Sun Jul 8 23:24:06 EDT 2001

[Roy Smith]
> ...
> I'm writing a parser for a kind of text file we use a lot.  The main
> loop  of the parser is a state machine.  In each state, the current
> input line is  tested to see if it matches one or more regular
> expressions, and based on  which (if any) it matches, you do some
> processing and advance to the next state.  Something like:
>
>    state = "cvsid"
>    for line in inputfile.readlines():
>       if state == "cvsid":
>          if re.match ("^\s*$\s*Id:([^$]*)$\s*$", line):

Always use r-strings for regexps!  You're going to get "mysterious failures"
if you don't, as time goes on and you change the regexps.  For example, add
a \b to the above to match at a word boundary, and it's actually going to
insist on matching a backspace character instead.  It's just an accident
that "\s" yields a two-character string and leaves the backslash intact,
while "\b" yields chr(8).  r-strings are WYSIWYG in all cases.

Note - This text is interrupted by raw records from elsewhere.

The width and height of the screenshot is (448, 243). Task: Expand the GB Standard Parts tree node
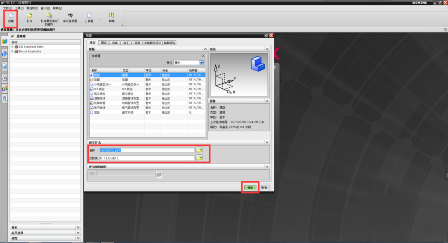(12, 47)
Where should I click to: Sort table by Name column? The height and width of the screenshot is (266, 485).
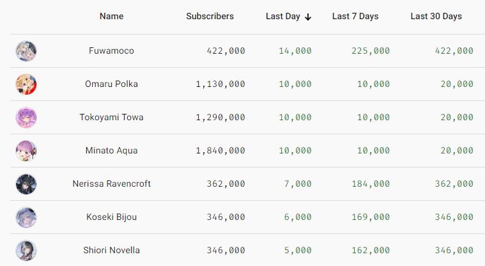[x=112, y=17]
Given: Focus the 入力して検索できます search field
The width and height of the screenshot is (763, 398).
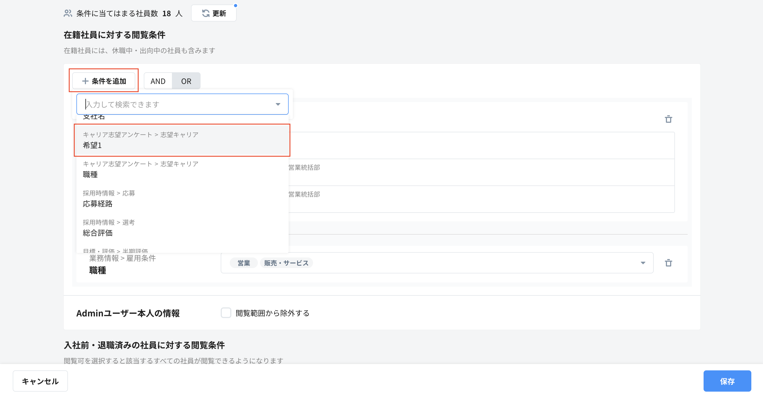Looking at the screenshot, I should pos(178,104).
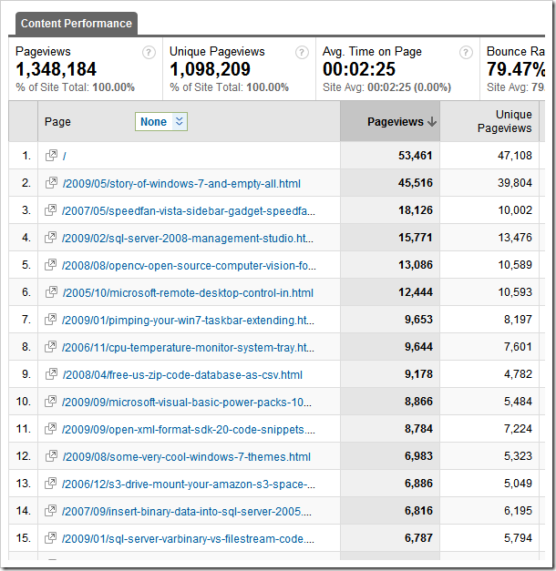Click external link icon for speedfan-vista row
The image size is (556, 571).
point(52,210)
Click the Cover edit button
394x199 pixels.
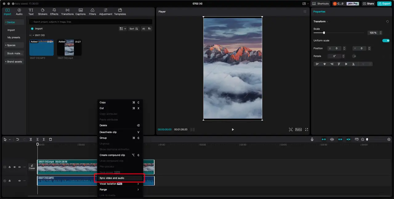point(32,167)
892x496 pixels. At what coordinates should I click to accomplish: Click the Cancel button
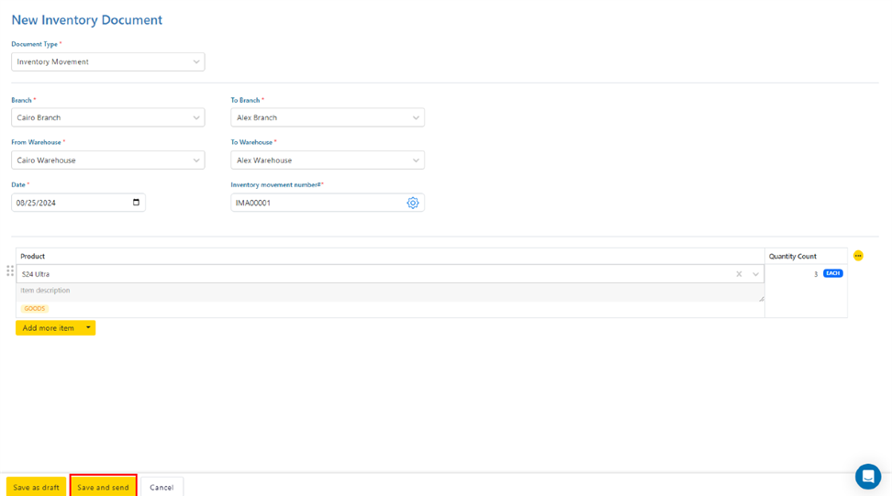coord(162,487)
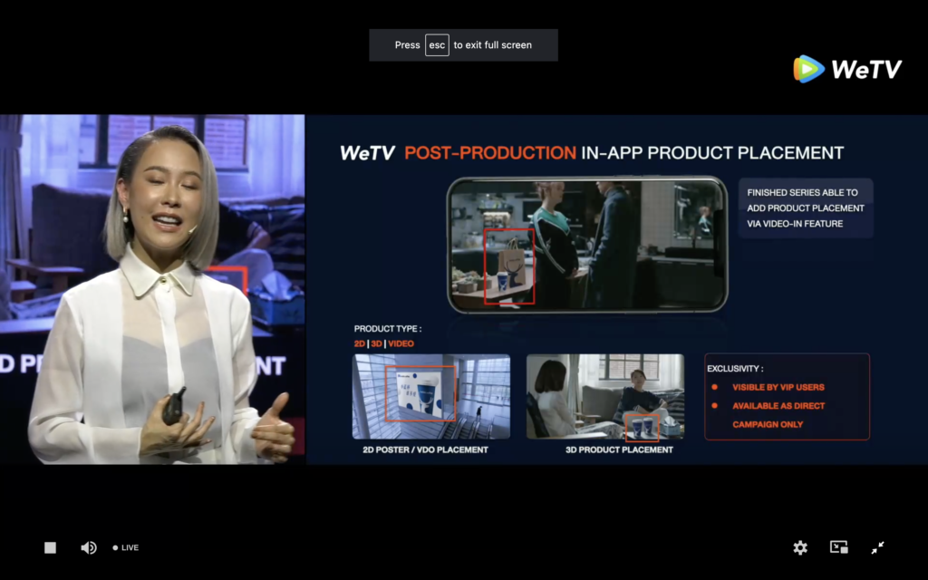Viewport: 928px width, 580px height.
Task: Click the '2D' product type label
Action: coord(360,344)
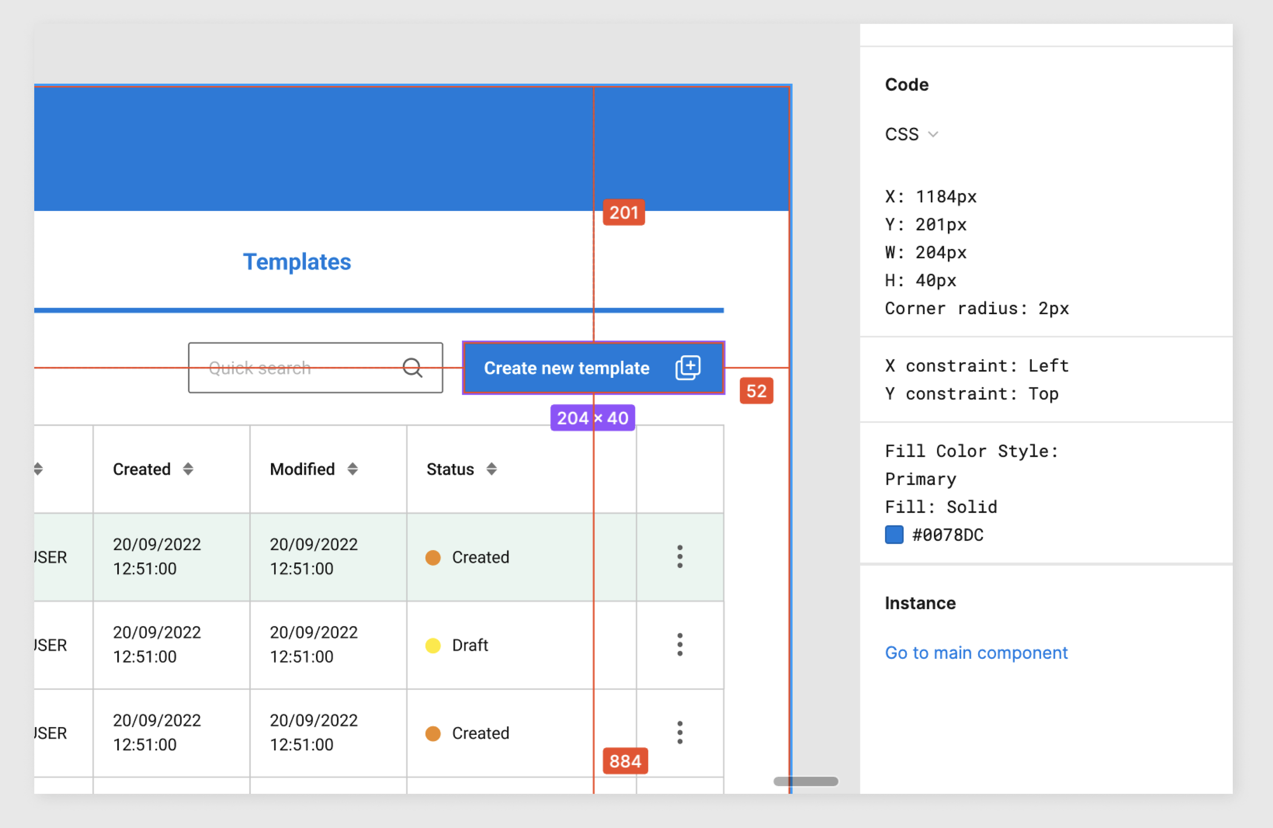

>             state = "header"
>        elif state == "header":
>          if re.match ("big ugly pattern", line):
>             do some stuff
>             state = "what comes after the header"
>
> and so on.  I'll end up with about a dozen different states, with
> perhaps 2 dozen different regex's.  Here's the dilema.  If I write
> it as I did above, the regex's will get compiled each time they're
> evaluated, which is clearly inefficient in the extreme.

The good news is that this part isn't true:  all versions of Python have
always maintained an internal compiled-regexp cache, mapping regexp strings
to their compiled forms, much like the one you sketched building "by hand"
later.  Current Python maintains a cache of 100 pairs.

The bad news is that I recommend the alternative anyway:

> The alternative would be to re.compile() all  the regex's once, at the
> top, then use the stored programs,

The great *advantage* to this is that you wouldn't be so reluctant to
exploit re.VERBOSE mode if the regexps were compiled at module level.  The
clarity added by using whitespace and inline comments to document the
*intent* of regexp gibberish is of overwhelming maintenance value.

> something like this:
>
>    cvsPattern = re.compile ("^\s*$\s*Id:([^$]*)$\s*$")
>          [...]
>          if cvsPattern.match (line):
>             state = header
>
> and so on.  This would certainly work, but it moves the regex's away
> from where they are used, making (IMHO) the program more difficult to
> read and understand.

re.VERBOSE mode regexps can be much easier to read and understand; so long
as you leave them inline, you're going to tend (as your examples *do*) to
squash them into as little space as possible with no explanation at all.

> It reminds me of the bad old days when we would collect all
> our FORTRAN format statements at the back of the deck.  See
> http://www.python.org/doc/Humor.html#habits for why I don't want
> to do that any more :-)

There's one huge difference:  FORMAT statements were identified by
meaningless integers, but you can give compiled regexp objects descriptive
names instead.

BTW, abstract away a little more, and you can likely build an entirely
table-driven state machine for this task, with simple and uniform code that
merely walks the table.  Nested dicts make great state-machine tables.